Three people who claim to have been at a March 2016 meeting where short-lived Trump campaign aide George Papadopoulos suggested reaching out to Russians told Reuters that Attorney General Jeff Sessions was not as negative on the proposal as he told Congress in November.
One of the sources is claiming Sessions merely “said something to the effect of ‘okay, interesting'” to Papadopoulos before moving on. Another told Reuters, “It was almost like, ‘Well, thank you and let’s move on to the next person.’”
Reuters portrayed the claims as a major scoop in a Sunday report, strongly implying Sessions would face problems because he told the House Judiciary Committee under oath, “Yes, I pushed back,” when he was asked if he “pushed back” on Papadopoulos’s suggestion. Press outlets further to Reuters’s left quickly latched onto the report, seeing it as a major break in the “Russia Investigation.”
All three unnamed sources are said to be cooperating with Special Counsel Robert Mueller’s investigation. No indication is given as to why all three decided to go to the press two years after the meeting and four months after Sessions testified before the House Judiciary Committee.
Meanwhile, a source who went on the record, Trump campaign Director of National Security J.D. Gordon, stood by his earlier account, backing Sessions’s claim he “strongly opposed Papadopoulos’ proposal.”
Democrats and left-leaning commentators have repeatedly tried to put Sessions in jeopardy over minor discrepancies in accounts he has given Congress regarding meetings with Russians during the 2016 campaign. Sessions neglected to mention two brief encounters with Russian Ambassador Sergei Kislyak during his confirmation hearings for the attorney general’s spot. He has since vigorously combated Democrats’ efforts to portray that fact as evidence of deliberate deception or collusion with Russia.

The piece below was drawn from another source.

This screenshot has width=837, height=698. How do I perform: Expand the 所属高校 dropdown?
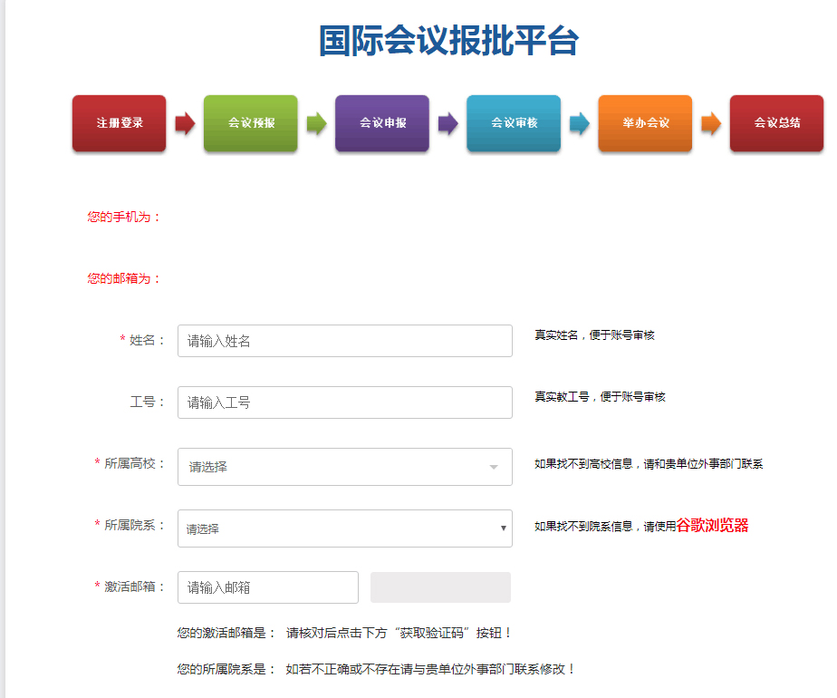(344, 467)
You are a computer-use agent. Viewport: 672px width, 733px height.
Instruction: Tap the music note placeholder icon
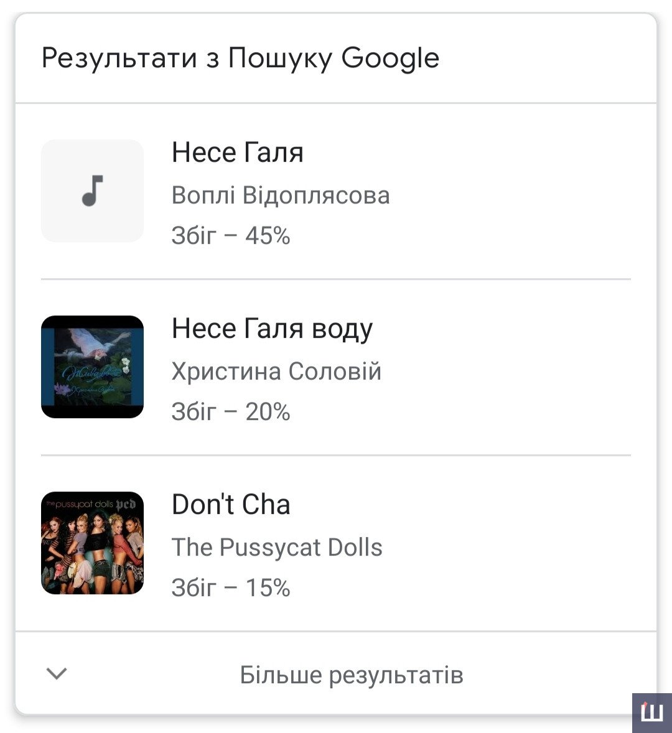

To evaluate this latest claim – that Sessions may merely have ignored Papadopoulos rather than countered him in front of the 2016 meeting – Reuters interviewed two solidly liberal law professors: George Washington University’s Jonathan Turley and Pace University’s Bennett Gershman. Both were reluctant to say Sessions could face perjury charges, even if the three sources’ claims were entirely true.
Turley indicated that Sessions’s statement he “pushed back” might, in Reuters’s words “be too vague to form the basis of a perjury case because there could be different interpretations of what he meant.” Gershman noted how difficult it was to prove perjury, but thought it might be possible in this case. “Proving there was intent to lie is a heavy burden for the prosecution. But now you have multiple places where Sessions has arguably made false statements,” he told Reuters.